Every day is a second chance. Every day is precious time.
Imageauxiris
Sep 21, 2015 10:49 AM CST
Name: Michele
France
Yes, that is a concern, keeping one's hands clean enough to do the eye drops! I don't know yet how I'll manage with the garden work that still has to be done (we just came back to central France today), though part of the "careful" stuff has to do with keeping the sunglasses on out there in the garden all the time and then leaving enough time to clean the hands before putting drops in the eye. I have two different drops to do, respectively 3 (anti-inflammatory) and 4 (antibiotic) times a day for a month (!) which is kinda long, but I'll just deal with it.
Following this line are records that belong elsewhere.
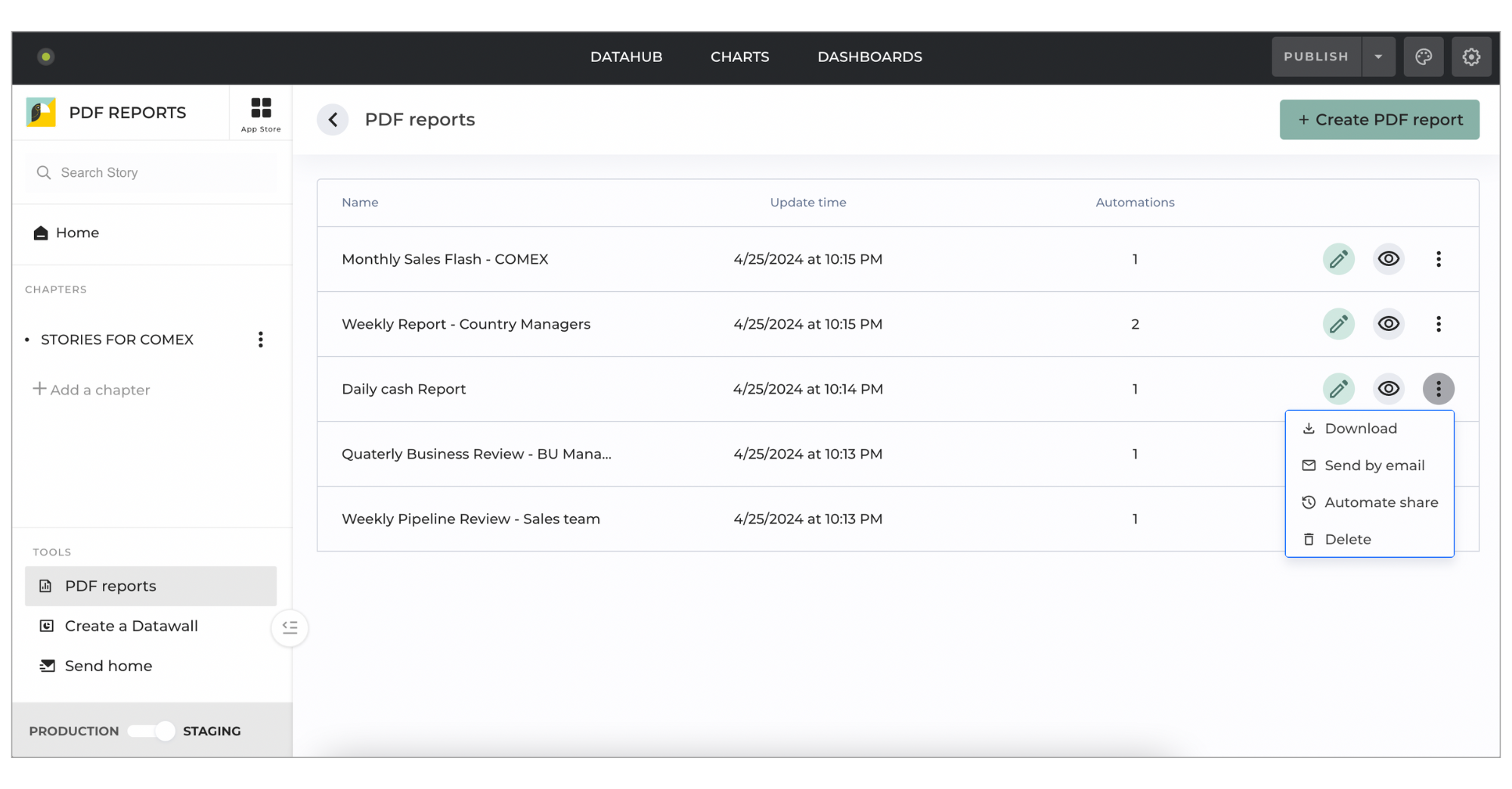This screenshot has width=1512, height=789.
Task: Collapse the sidebar with the circular arrow control
Action: (x=290, y=627)
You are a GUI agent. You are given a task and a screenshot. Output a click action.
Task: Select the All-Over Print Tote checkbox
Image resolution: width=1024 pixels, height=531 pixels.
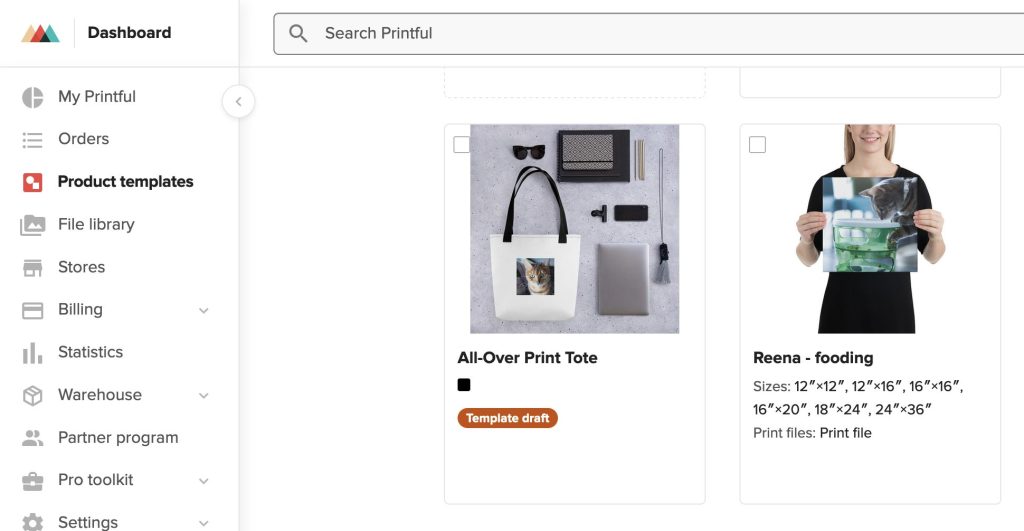coord(462,145)
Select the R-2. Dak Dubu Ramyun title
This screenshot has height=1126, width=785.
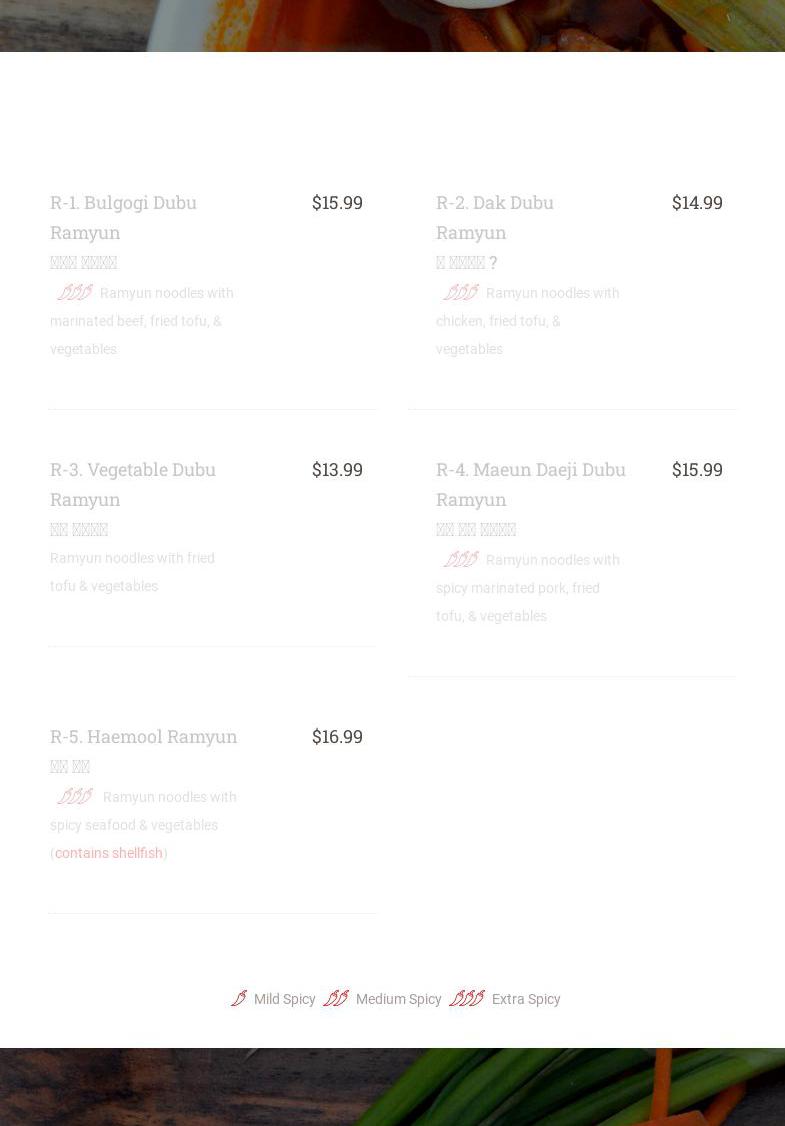pyautogui.click(x=494, y=217)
It is too wonderful to be able to see properly again to complain about!
Imageirisarian
Sep 21, 2015 3:23 PM CST
Name: Lucy
Hamilton, MA
irises
The main garden trouble is not bending over for a couple weeks. (Don't lean over to clean hooves)? Sure someone else can do that for awhile. Kept my shoes on a bedside table & brought my feet up to my head. I have had both done & see so much better. John has had one & needs to do the other one.
ImageMuddymitts
Sep 21, 2015 6:42 PM CST
Name: Mary Ann
Kentucky
That's the problem, Lucy -- bending over. You gotta bend over to clean the stalls, you gotta bend over to fill the wheelbarrow with fresh shavings. You gotta bend over to move hay bales, and to peel off hay flakes to feed. There's a lot of bending over in barn-work. Shrug!
Every day is a second chance. Every day is precious time.
Imageirisarian
Sep 21, 2015 9:29 PM CST
Name: Lucy
Hamilton, MA
irises
yes, I remember, although the kids had the ponies so they did the work. While I was riding in CT I took care of my Morgan cross. You would have to wear goggles dealing with hay, I think.